Alors que l’on chante Belles, belles, belles avec un sourire jusqu’aux oreilles, certaines adolescentes se trouvent encore mariées de force dans quelques coins reculés, puis violées par leur mari, avec la bénédiction de leurs familles respectives et du chef du village. C’est en se rendant dans ce patelin paumé et éloigné de Bamako pour y faire « la promo » du programme socialiste, que Samba rencontre Lara. Ces personnages révèlent deux jeunes comédiens très prometteurs, brillants, beaux, charismatiques et même hypnotiques à de nombreuses reprises, Stéphane Bak, humoriste d’origine congolaise (né en 1996) aperçu dans Les Profs de Pierre-François Martin-Laval, Les Gamins d’Anthony Marciano, Les Héritiers de Marie-Castille Mention-Schaar et même dans Elle de Paul Verhoeven, et Alice Da Luz Gomes (née en 2001), mannequin franco-capverdienne, qui fait ici ses débuts fracassants sur le grand écran. Ce serait une faute de ne pas le mentionner, tout le reste du casting est aussi exceptionnel.
Avec une dimension parfois proche du documentaire par ses partis-pris, une caméra portée au plus près des acteurs, Robert Guédiguian capte à la fois le bouillonnement intérieur de ses protagonistes, entre le désir d’un futur utopiste où l’égalité serait reine et l’amour fiévreux qui s’empare de Samba et Lara, mais aussi ce qui se trame en coulisses, où ceux qui possèdent le pouvoir ne sont finalement guère décidés à aller dans le sens pour ainsi dire chimérique imaginé par Samba. Car désormais, le gouvernement socialiste s’attaque aux clubs où l’on danse le twist, qui sont pour lui le symbole de l’influence culturelle occidentale, d’une remise en cause des traditions africaines et de la dépravation des mœurs. Les clubs se retrouvent donc fermés. Pendant ce temps, Lara, épouse en fuite, est traquée par son frère et par son époux. Samba et Lara décident de fuir le pays, mais y arriveront-ils ? Sans en révéler l’épilogue, Twist à Bamako fait un saut dans le temps d’un demi-siècle.

—————

[Consigne]
Poursuivez la critique du film Twist à Bamako à partir de sa dernière phrase. Les items ci-dessous ne sont pas nécessaires.

[Items fournis]
—————

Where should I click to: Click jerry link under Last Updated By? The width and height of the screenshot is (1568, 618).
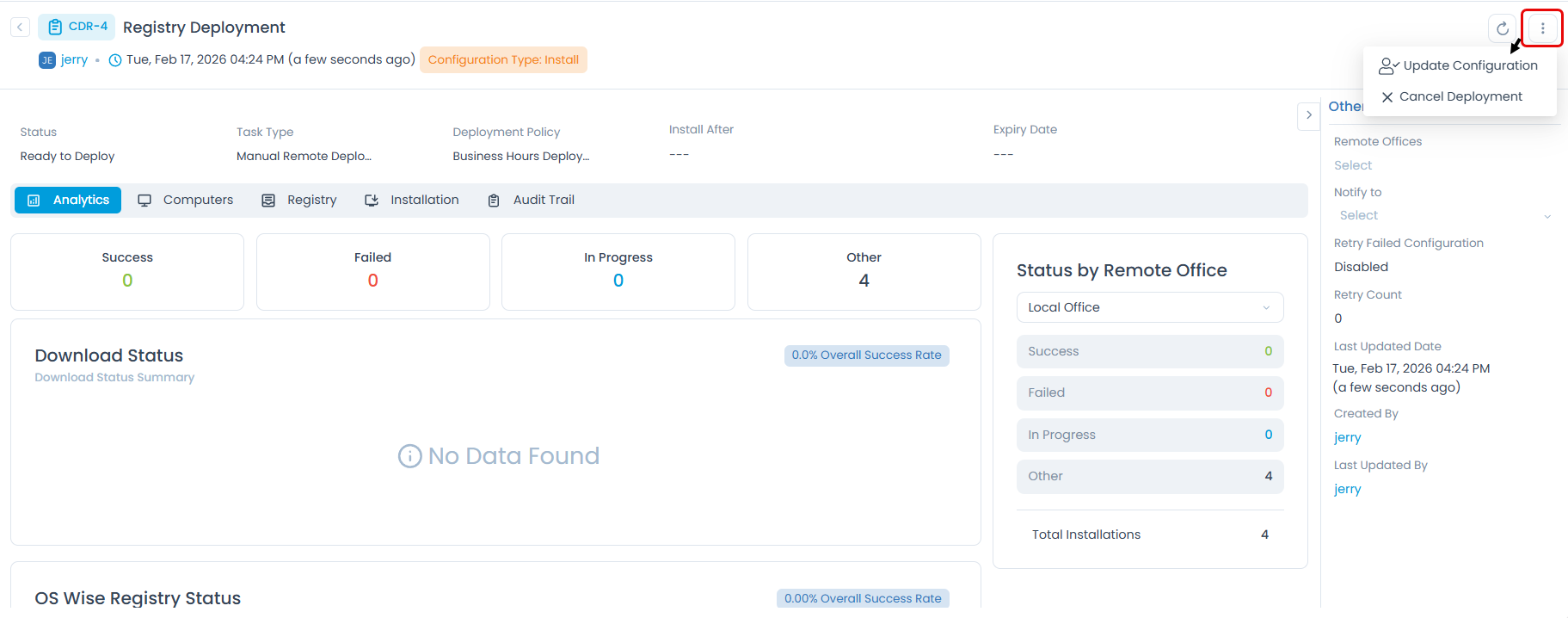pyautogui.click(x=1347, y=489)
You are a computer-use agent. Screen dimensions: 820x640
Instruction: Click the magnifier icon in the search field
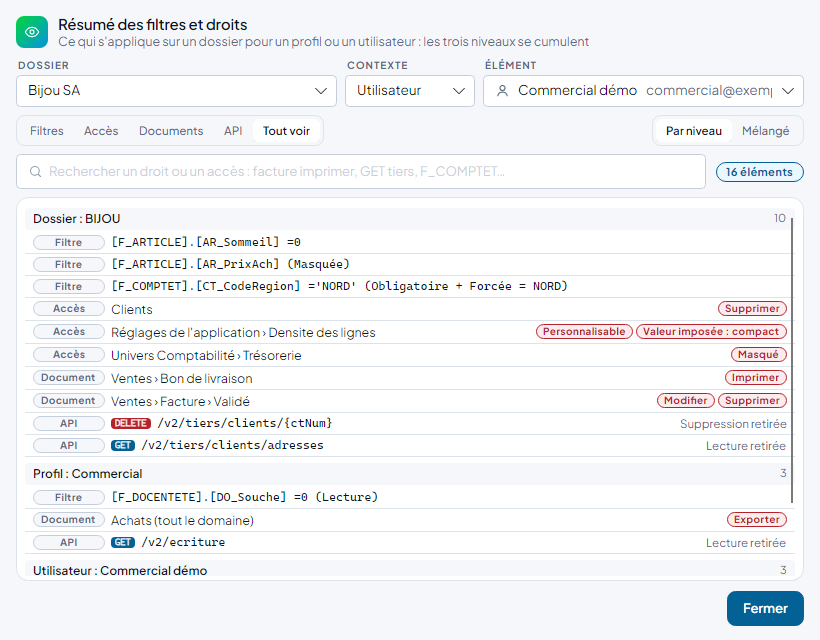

—————

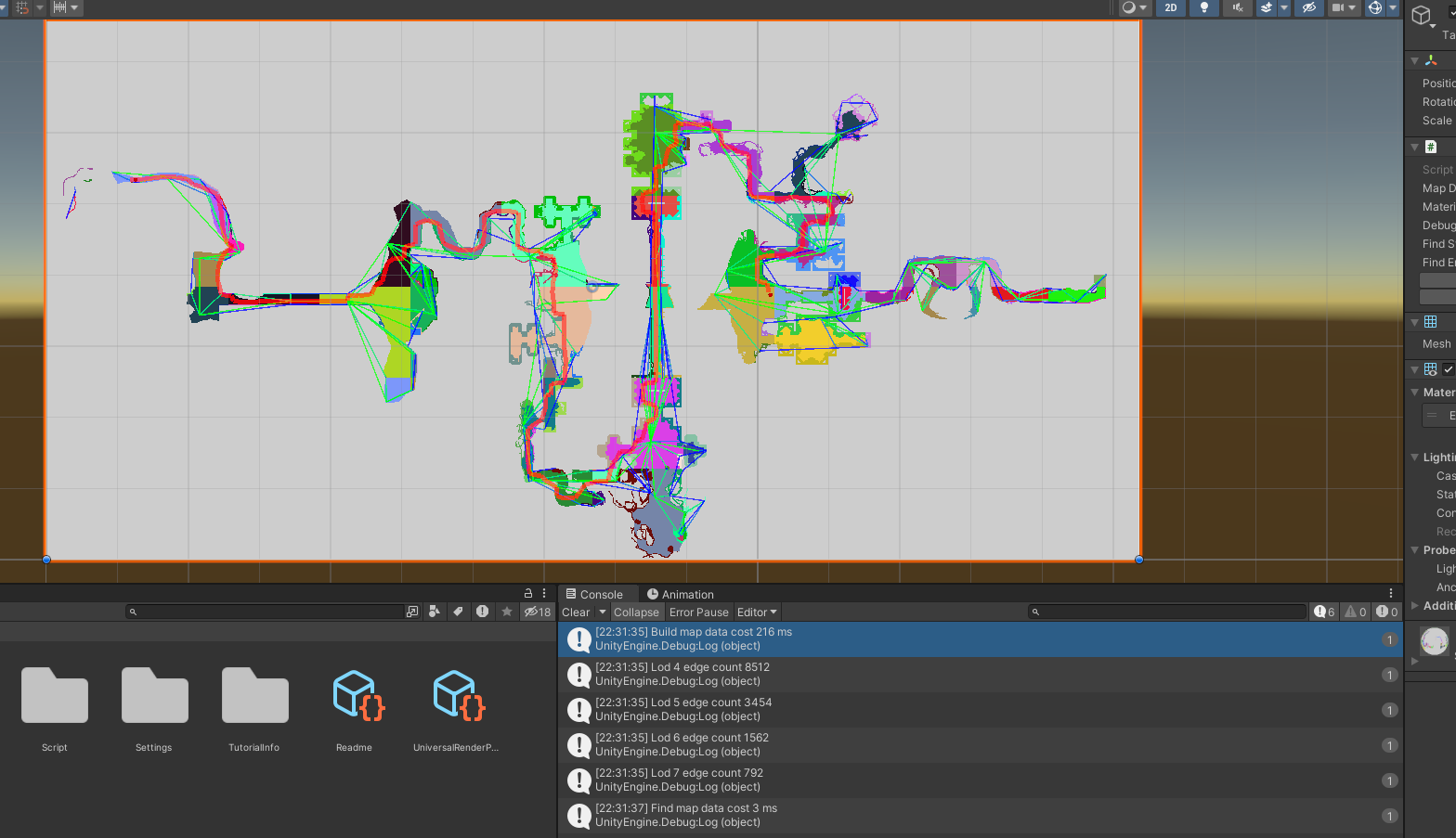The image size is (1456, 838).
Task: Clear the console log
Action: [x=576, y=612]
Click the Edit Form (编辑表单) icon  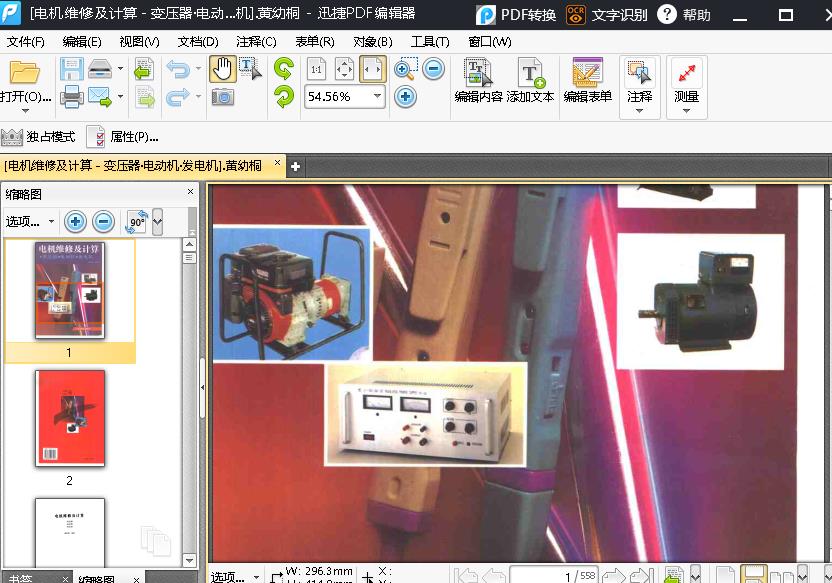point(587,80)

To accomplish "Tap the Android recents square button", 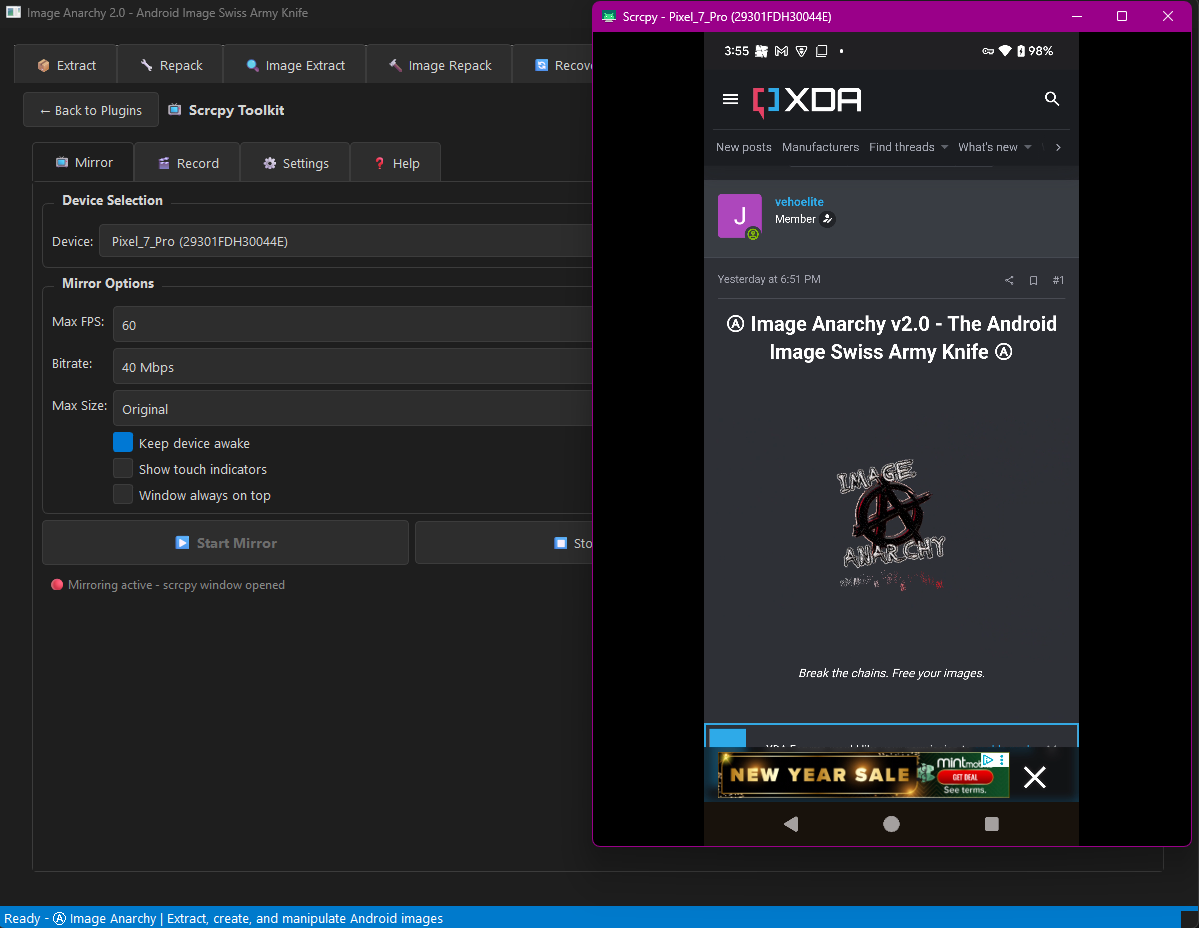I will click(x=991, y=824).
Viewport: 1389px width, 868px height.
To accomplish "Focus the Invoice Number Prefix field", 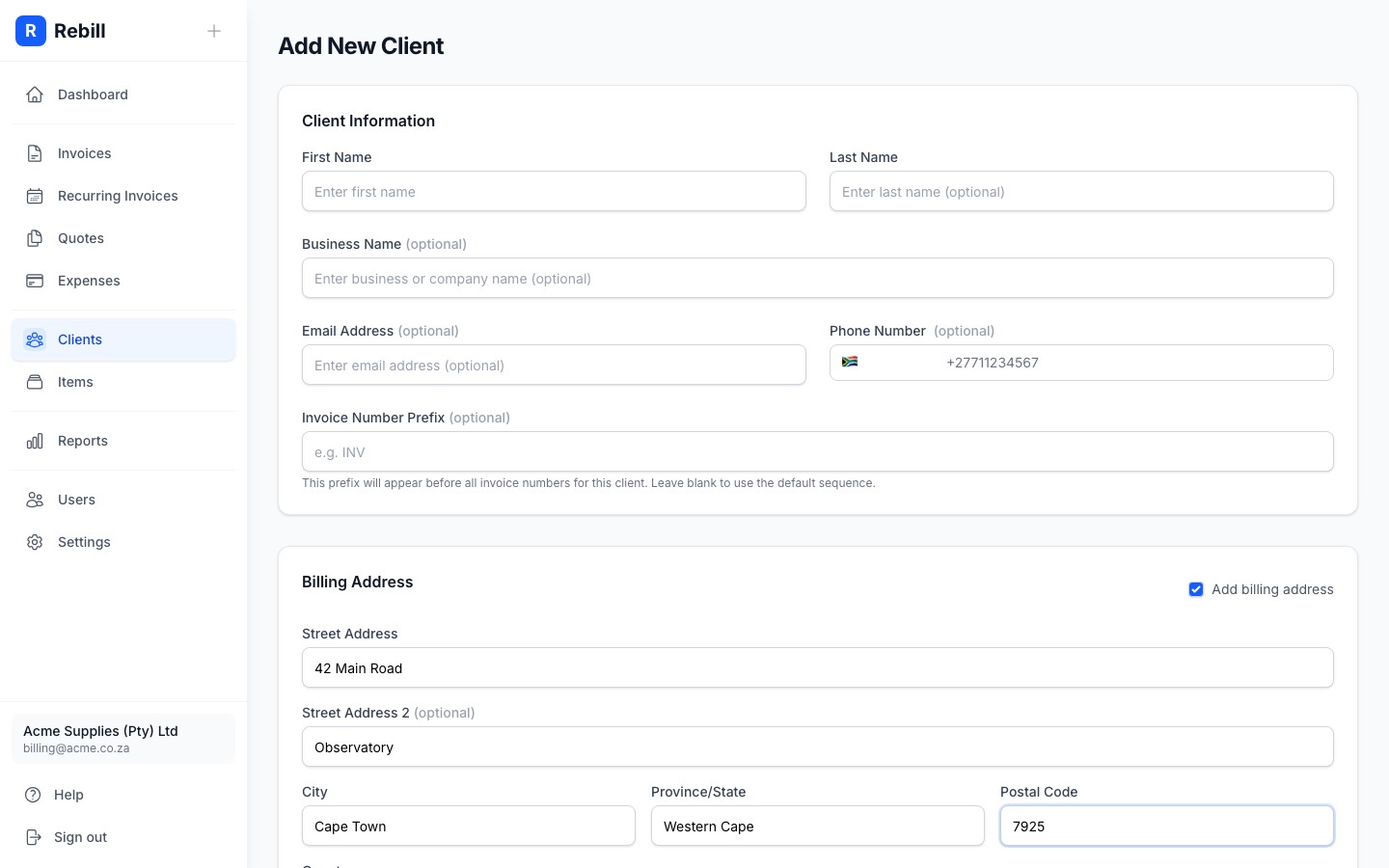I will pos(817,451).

—————

[Réponse]
Le film se clôt sur une séquence virtuose, déchirante, lourde de sens, courageuse, frontale et malgré tout pleine d’espoir, où les souvenirs ne sauraient être effacés et la femme, tout le monde le sait, demeure l’avenir de l’homme. Gigantesque coup de coeur, chef d’oeuvre.
LE BLU-RAY
Fidèle à Robert Guédiguian, Diaphana se charge une fois de plus du service après-vente pour Twist à Bamako, qui bénéficie d’une sortie en DVD et en Haute-Définition. Le menu principal est animé et musical.
Formidable documentaire, le making of de 46 minutes disponible sur cette galette HD vous dira tout ce que vous désiriez savoir sur Twist à Bamako, sur la genèse du film, sur le travail de Robert Guédiguian avec ses comédiens, sur les conditions de tournage à Thiès au Sénégal (le Mali étant devenu bien trop dangereux, la reprise des prises de vue après sept mois d’interruption en raison de la Covid). De nombreuses images filmées sur le plateau et interviews de toute l’équipe (acteurs, réalisateur, directeur de la photographie, régisseurs, décorateur, assistant…) illustrent parfaitement ce module en tout point passionnant et enrichissant, surtout quand les thèmes y sont analysés.
L’interactivité se clôt sur la bande-annonce.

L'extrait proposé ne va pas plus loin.